● Task requirements
a – Print the portion of the PyTorch hyperparameter random search text from "An Example of" to "training epochs, etc.)", word for word.
b – Carry on the PyTorch hyperparameter random search text, starting right after its last sentence.

● Text excerpt
------------------------

An Example of PyTorch Hyperparameter Random Search

Bottom line: Hyperparameter random search can be effective but the difficult part is determining what to parameterize and the range of possible parameter values.

When creating a neural network prediction model there are many architecture hyperparameters (number hidden layers, number of nodes in each hidden layer, hidden activation functions, initialization algorithms and their parameters, etc., etc.) And then there are dozens of training hyperparameters (optimization algorithm, learning rate, momentum, batch size, number training epochs, etc.)

------------------------

● Material provided
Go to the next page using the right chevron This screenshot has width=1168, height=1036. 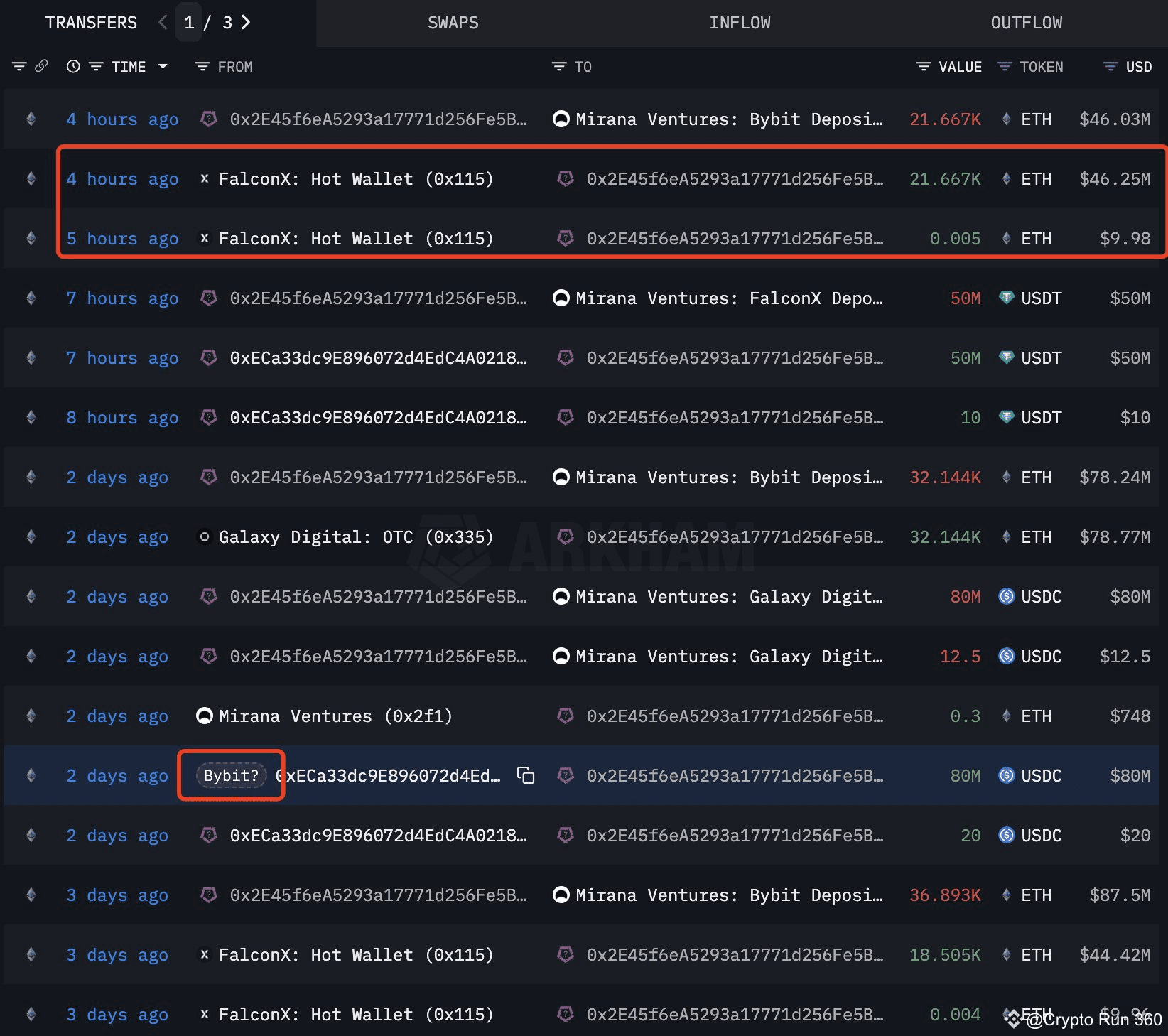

------------------------

● Outputs
a –
An Example of PyTorch Hyperparameter Random Search

Bottom line: Hyperparameter random search can be effective but the difficult part is determining what to parameterize and the range of possible parameter values.

When creating a neural network prediction model there are many architecture hyperparameters (number hidden layers, number of nodes in each hidden layer, hidden activation functions, initialization algorithms and their parameters, etc., etc.) And then there are dozens of training hyperparameters (optimization algorithm, learning rate, momentum, batch size, number training epochs, etc.)

b –
In this demo, the best parameters were in trial 2 with 16 hidden nodes, tanh hidden activation, Adam optimization, learn rate = 0.01809, batch size = 14, and max_epochs = 799

Most of my colleagues and I use a manual approach for finding good hyperparameters. We use our experience and intuition. It’s possible to programmatically search for good hyperparameters. Somewhat surprisingly, a random search of hyperparameter values is highly effective compared to more sophisticated techniques, grid search in particular. See “Random Search for Hyper-Parameter Optimization” (2012) by J. Bergstra and Y. Bengio.

I put together a demo of hyperparameter random search. My demo problem is to predict a person’s political leaning (conservative, moderate, liberal) from sex, age, state, and income. In pseudo-code the idea is:

  # loop n times
  #   create random arch and train hyperparams
  #   use arch params to create net
  #   use train params to train net
  #   evaluate trained net
  #   log params and eval metric to file
  # end-loop
  # analyze log offline

I used just two architecture parameters: number of hidden nodes and hidden activation function. The architecture had fixed two hidden layers.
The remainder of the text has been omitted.